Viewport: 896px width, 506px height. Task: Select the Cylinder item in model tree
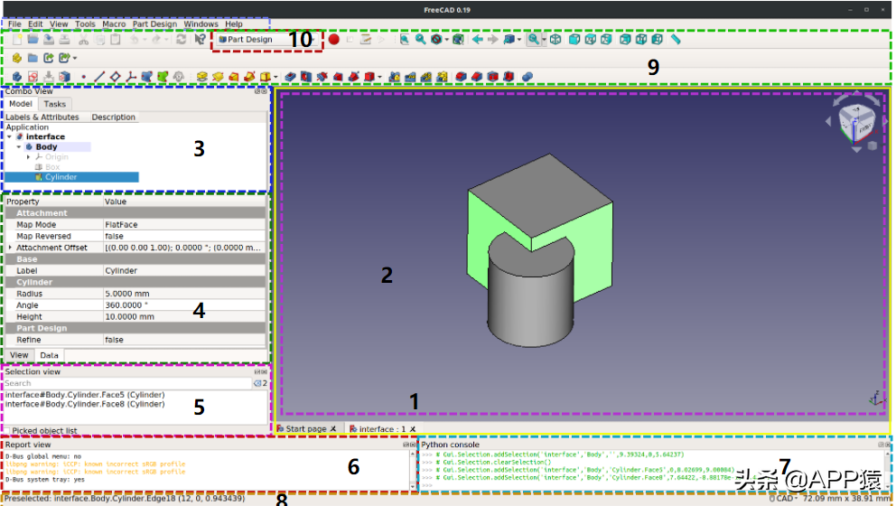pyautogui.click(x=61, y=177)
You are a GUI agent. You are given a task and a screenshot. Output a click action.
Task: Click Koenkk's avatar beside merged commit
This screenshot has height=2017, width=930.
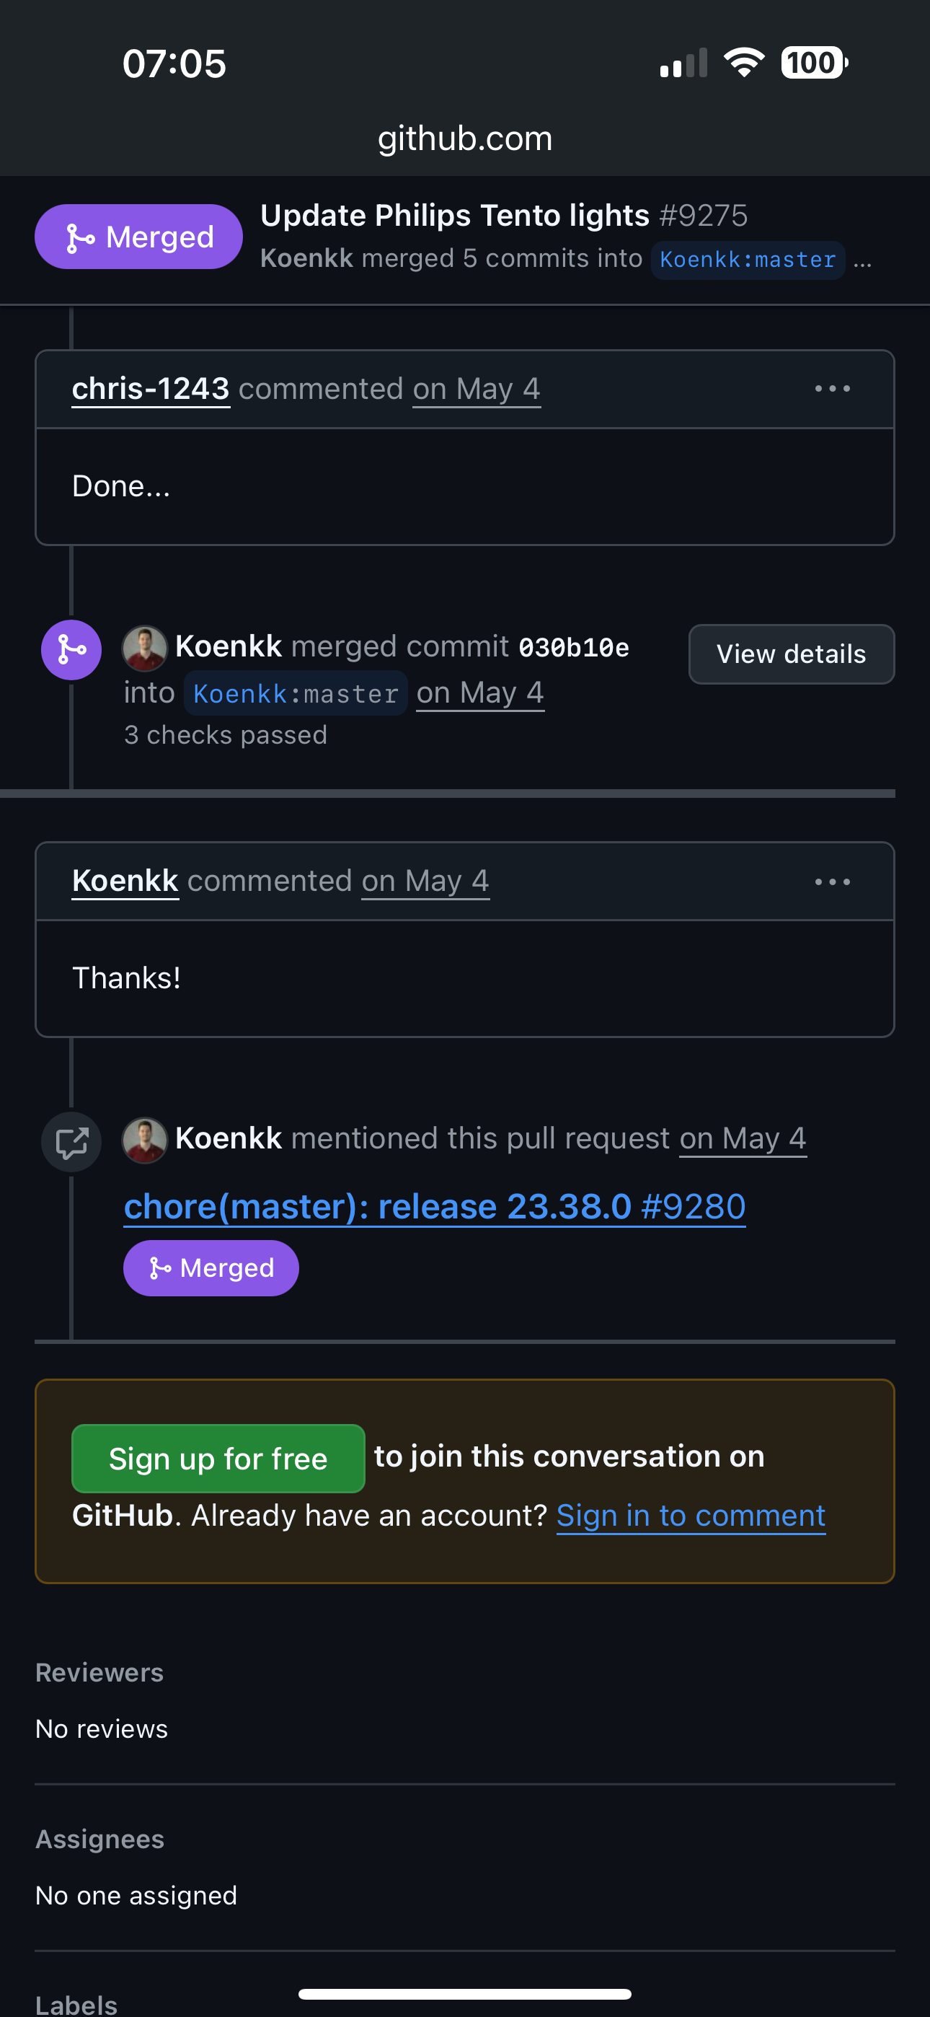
---
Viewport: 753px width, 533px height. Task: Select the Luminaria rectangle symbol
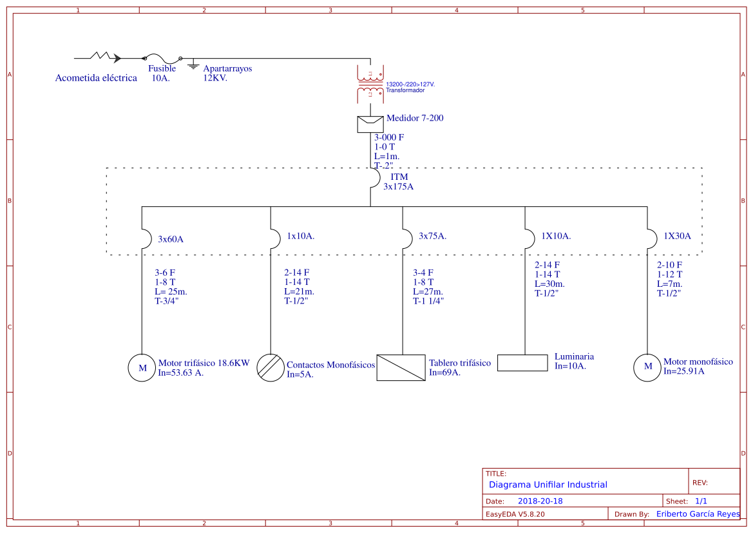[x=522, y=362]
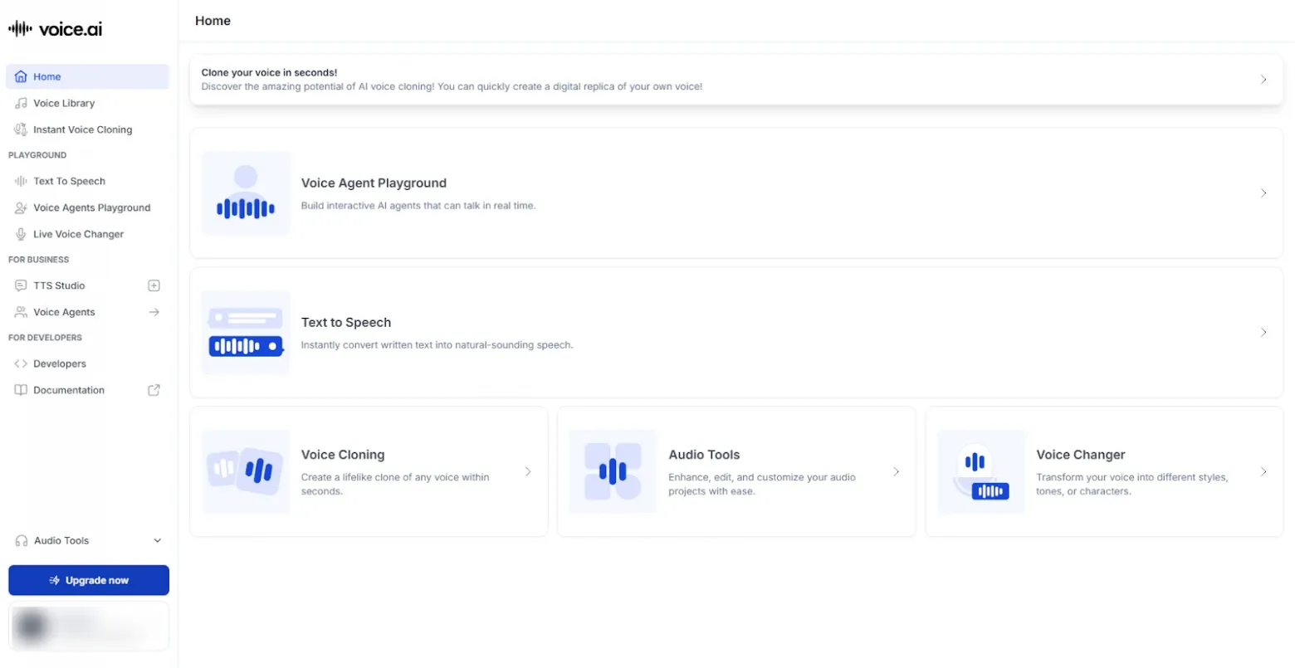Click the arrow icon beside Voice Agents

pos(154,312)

* **EXERCISE AIM**
Quote the data above exactly from the line with "Viewport: 896px width, 506px" to the line with "This screenshot has height=2017, width=930.", both ends counted, and nothing else. Pictures don't go in.

* **TASK OUTPUT**
Viewport: 896px width, 506px height. Task: Select the Cylinder item in model tree
pyautogui.click(x=61, y=177)
You are a GUI agent. You are given a task and a screenshot. Output a click action.
Task: Click Koenkk's avatar beside merged commit
This screenshot has height=2017, width=930.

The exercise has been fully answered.